_ARTICLE_.

Brook Roberts (born c. 1983) is a reality-television personality and a former beauty queen who held the title of Miss Oregon 2004 and competed in the Miss America 2005 pageant. From 2006 to its closure in 2010, she was a host on Gems TV.  Brook and Tara Gray star in the reality-TV series The Good Buy Girls on TLC in 2013. It was canceled after four episodes due to low viewership and only 10 of the ordered 12 episodes have been broadcast.

On February 28, 2014, Roberts became a co-host of #SDLive, San Diego's regional weekly sports show, on Fox Sports San Diego.

Miss Oregon
Roberts was raised in Roseburg, Oregon, where she attended Sutherlin High School. She went on to  Southern Oregon University with majors in Communications and Journalism, earning a Bachelor of Arts degree for the latter. Roberts competed at Miss Oregon 2004 as Miss Douglas County. Her platform was "Providing a Voice for Abused and Neglected Children" and her talent was a Vocal Performance.

_PROBLEM DESCRIPTION_.
Retype the passage on Brook Roberts word for word, starting with "Brook Roberts (born" and going on through "Sports San Diego.". The material that comes next stands apart from the passage on Brook Roberts.

_MATERIAL SUPPLIED_.

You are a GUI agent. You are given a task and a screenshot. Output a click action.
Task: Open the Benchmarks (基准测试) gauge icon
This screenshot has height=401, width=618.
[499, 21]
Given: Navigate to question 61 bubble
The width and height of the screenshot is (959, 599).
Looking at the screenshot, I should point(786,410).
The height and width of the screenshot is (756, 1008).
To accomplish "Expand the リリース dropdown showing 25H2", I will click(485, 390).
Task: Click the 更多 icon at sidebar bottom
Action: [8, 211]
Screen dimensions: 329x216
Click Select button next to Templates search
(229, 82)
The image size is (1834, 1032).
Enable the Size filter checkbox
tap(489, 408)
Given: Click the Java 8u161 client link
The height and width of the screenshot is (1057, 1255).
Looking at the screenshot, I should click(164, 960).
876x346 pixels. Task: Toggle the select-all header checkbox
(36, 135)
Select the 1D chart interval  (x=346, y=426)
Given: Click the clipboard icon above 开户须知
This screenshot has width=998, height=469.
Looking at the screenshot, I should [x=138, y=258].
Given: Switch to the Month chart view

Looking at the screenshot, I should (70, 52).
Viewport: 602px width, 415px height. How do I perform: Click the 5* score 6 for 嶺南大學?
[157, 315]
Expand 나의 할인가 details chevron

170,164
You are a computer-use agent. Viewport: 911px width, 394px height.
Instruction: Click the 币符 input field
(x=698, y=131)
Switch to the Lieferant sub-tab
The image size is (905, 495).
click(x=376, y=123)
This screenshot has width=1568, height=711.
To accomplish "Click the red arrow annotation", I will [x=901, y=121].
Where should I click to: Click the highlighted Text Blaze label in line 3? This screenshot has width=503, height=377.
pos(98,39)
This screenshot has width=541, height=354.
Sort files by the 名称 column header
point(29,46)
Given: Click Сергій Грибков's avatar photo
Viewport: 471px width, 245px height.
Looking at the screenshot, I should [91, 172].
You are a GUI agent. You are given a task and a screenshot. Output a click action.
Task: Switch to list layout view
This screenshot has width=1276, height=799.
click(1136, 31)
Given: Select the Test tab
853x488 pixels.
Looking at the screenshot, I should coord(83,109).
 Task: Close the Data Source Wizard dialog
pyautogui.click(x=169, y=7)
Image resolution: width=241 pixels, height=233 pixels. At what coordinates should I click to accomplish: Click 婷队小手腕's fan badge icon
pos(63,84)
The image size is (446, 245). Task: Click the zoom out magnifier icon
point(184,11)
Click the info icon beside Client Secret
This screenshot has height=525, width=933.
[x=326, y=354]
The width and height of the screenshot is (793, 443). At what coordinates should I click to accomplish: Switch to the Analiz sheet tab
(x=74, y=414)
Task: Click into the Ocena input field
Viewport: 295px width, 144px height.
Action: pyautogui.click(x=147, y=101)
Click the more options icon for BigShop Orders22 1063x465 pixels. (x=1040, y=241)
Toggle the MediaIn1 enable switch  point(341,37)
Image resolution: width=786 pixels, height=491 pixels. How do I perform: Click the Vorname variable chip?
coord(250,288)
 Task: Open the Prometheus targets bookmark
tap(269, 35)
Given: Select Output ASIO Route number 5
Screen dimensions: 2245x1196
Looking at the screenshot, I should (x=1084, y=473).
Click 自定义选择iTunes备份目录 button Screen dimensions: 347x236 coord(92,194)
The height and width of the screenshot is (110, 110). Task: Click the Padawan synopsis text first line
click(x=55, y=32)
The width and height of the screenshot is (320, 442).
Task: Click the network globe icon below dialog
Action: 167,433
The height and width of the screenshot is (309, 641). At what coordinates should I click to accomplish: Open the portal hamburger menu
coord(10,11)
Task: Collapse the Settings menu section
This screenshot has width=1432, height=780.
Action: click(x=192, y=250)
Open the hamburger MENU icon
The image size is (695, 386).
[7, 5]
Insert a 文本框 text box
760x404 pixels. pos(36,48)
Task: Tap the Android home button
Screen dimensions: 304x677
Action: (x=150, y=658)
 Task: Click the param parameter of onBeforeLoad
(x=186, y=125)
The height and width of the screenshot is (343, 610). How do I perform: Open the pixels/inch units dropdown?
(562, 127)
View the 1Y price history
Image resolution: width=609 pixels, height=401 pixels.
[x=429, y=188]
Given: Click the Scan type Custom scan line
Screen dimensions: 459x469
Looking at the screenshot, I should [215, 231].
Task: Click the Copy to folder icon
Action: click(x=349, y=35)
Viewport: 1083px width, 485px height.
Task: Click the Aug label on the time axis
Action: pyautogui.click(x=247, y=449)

_COMPLETED EXERCISE_.
Brook Roberts (born c. 1983) is a reality-television personality and a former beauty queen who held the title of Miss Oregon 2004 and competed in the Miss America 2005 pageant. From 2006 to its closure in 2010, she was a host on Gems TV.  Brook and Tara Gray star in the reality-TV series The Good Buy Girls on TLC in 2013. It was canceled after four episodes due to low viewership and only 10 of the ordered 12 episodes have been broadcast.

On February 28, 2014, Roberts became a co-host of #SDLive, San Diego's regional weekly sports show, on Fox Sports San Diego.